O Rio é uma cidade única, com a presença muito forte da natureza. Quando se chega à cidade por navio ou avião, é algo que impressiona. Mesmo dentro dos bairros, a marca da natureza está presente, com as montanhas emergindo por detrás dos prédios. Na Europa, em especial no caso da França, a presença de parques clássicos, como os três citados, é um pouco mais forte. Mesmo assim, o Rio possui uma variedade de paisagens muito grande. O Parque do Flamengo pode ser considerado um pouco mais clássico, ao estilo europeu, mas a cidade não se restringe a isso. Quando se sai da cidade por estradas, é possível andar ao redor de áreas ainda cobertas por florestas, o que é incomum na Europa. Esses três espaços, por serem diferentes entre si, contribuem para reforçar essa visão de uma cidade bastante diversa.
No caso do Parque Madureira, que fica em uma região menos valorizada da cidade, ele pode servir para um processo de revitalização do bairro?
Não conheço pessoalmente o parque. Pretendo ir lá no domingo, antes de voltar para a França. No entanto, acredito que ele pode servir como um local de transição entre as áreas que estão à margem e os locais mais valorizados da cidade. Pode abrir portas para um caminho alternativo, mais verde, nas áreas periféricas.

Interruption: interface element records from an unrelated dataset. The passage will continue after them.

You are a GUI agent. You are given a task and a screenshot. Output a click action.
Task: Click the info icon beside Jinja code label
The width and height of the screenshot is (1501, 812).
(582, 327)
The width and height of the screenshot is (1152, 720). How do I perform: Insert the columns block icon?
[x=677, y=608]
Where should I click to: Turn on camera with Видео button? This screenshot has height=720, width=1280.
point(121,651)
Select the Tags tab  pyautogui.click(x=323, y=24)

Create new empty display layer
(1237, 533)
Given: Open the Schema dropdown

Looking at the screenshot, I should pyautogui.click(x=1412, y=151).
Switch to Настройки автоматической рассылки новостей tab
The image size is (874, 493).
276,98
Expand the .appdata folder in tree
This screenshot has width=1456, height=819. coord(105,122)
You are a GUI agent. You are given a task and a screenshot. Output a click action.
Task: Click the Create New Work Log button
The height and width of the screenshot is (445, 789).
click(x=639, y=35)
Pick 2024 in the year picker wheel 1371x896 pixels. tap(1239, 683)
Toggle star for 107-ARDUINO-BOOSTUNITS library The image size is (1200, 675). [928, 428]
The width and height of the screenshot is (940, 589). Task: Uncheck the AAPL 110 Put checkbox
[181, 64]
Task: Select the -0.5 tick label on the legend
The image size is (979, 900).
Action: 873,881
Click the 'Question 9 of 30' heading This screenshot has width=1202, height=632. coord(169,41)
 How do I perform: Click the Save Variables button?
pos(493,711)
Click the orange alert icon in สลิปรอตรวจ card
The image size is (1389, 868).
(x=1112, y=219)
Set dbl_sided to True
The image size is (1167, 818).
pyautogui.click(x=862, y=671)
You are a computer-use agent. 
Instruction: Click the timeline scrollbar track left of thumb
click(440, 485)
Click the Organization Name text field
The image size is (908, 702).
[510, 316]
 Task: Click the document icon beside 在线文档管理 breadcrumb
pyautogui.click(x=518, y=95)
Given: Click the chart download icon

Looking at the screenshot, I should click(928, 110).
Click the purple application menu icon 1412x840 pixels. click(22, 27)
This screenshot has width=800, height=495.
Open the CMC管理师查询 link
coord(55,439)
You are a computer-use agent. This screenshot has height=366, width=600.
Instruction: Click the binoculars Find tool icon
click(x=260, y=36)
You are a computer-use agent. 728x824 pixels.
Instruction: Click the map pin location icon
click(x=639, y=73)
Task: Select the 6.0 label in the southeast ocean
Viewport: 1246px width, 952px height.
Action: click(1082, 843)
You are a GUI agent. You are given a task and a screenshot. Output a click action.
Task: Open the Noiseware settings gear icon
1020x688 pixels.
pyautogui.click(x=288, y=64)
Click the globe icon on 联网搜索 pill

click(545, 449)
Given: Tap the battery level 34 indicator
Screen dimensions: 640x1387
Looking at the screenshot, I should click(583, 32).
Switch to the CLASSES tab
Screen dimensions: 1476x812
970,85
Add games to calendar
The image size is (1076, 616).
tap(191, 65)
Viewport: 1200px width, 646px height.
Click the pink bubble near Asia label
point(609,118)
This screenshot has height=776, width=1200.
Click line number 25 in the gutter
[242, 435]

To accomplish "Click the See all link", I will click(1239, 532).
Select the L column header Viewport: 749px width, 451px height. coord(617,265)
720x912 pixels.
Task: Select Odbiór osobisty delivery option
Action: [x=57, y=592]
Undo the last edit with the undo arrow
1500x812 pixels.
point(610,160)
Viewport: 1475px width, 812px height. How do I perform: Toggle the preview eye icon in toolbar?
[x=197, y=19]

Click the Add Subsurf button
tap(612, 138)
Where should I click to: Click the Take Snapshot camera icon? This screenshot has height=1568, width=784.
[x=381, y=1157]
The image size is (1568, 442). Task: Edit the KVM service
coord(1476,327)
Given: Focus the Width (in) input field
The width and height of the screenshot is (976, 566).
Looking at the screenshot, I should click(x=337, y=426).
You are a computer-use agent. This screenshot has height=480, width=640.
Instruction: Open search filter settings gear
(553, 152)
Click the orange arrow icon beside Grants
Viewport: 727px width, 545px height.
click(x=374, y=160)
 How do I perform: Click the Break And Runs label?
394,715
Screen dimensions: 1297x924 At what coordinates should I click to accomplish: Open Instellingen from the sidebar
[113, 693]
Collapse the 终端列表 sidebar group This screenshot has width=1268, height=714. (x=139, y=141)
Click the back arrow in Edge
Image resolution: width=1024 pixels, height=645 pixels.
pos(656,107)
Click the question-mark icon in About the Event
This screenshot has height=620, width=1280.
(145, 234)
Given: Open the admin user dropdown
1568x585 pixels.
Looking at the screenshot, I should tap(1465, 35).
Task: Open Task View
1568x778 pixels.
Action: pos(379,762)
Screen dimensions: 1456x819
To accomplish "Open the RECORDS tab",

Quais os outros desafios que as cidades brasileiras devem enfrentar para preservar os espaços verdes?
As cidades brasileiras precisam achar a melhor forma de lidar com as variedades de seus espaços verdes e estimular a preservação deles. Algo que deve ser evitado, a meu ver, é seguir o modelo americano. Nos Estados Unidos, é comum ver as áreas preservadas no entorno das grandes aglomerações urbanas, tais como o Parque de Yellowstone. A reflexão que deveríamos fazer é se não seria possível trazer — ou manter — essas áreas dentro do espaço urbano. Aqui, muito mais que na Europa, é possível encontrar esses espaços. O que se precisa é desenvolvê-los. Um exemplo que pode ser seguido é Berlin, na Alemanha, que soube fazer isso no passado e hoje desfruta de um ambiente urbano bastante agradável.
De que forma a experiência paisagista francesa pode inspirar cariocas e brasileiros?
Os grandes paisagistas franceses refletiram muito sobre a maneira como os parques e espaços públicos se inserem dentro do contexto da cidade, especialmente nos anos 1960 e 1970. Isso pode servir de inspiração, especialmente agora que o Brasil atravessa um período de grande desenvolvimento econômico, muito mais forte do que a França nos anos do Pós-Guerra. O processo na França está um pouco mais maduro. Mas acredito que é uma via de duas mãos: temos muito a aprender com os brasileiros também.
O problema, então, não se restringe à construção de novos parques...
Os parques são lugares onde os habitantes vão caminhar, respirar um ar puro. Acho incrível a iniciativa de se fechar o Parque do Flamengo aos domingos para os carros. Durante a noite, no entanto, tudo volta ao normal, e prioriza-se os carros. Esse pensamento que está errado. As cidades, especialmente nos países em desenvolvimento, possuem uma série de desafios a enfrentar. O principal deles é encontrar melhores maneiras de locomoção para seus habitantes. Talvez seja uma discussão mais ampla sobre o nosso modelo de crescimento. Temos de pensar em formas de desenvolvimento mais sustentáveis.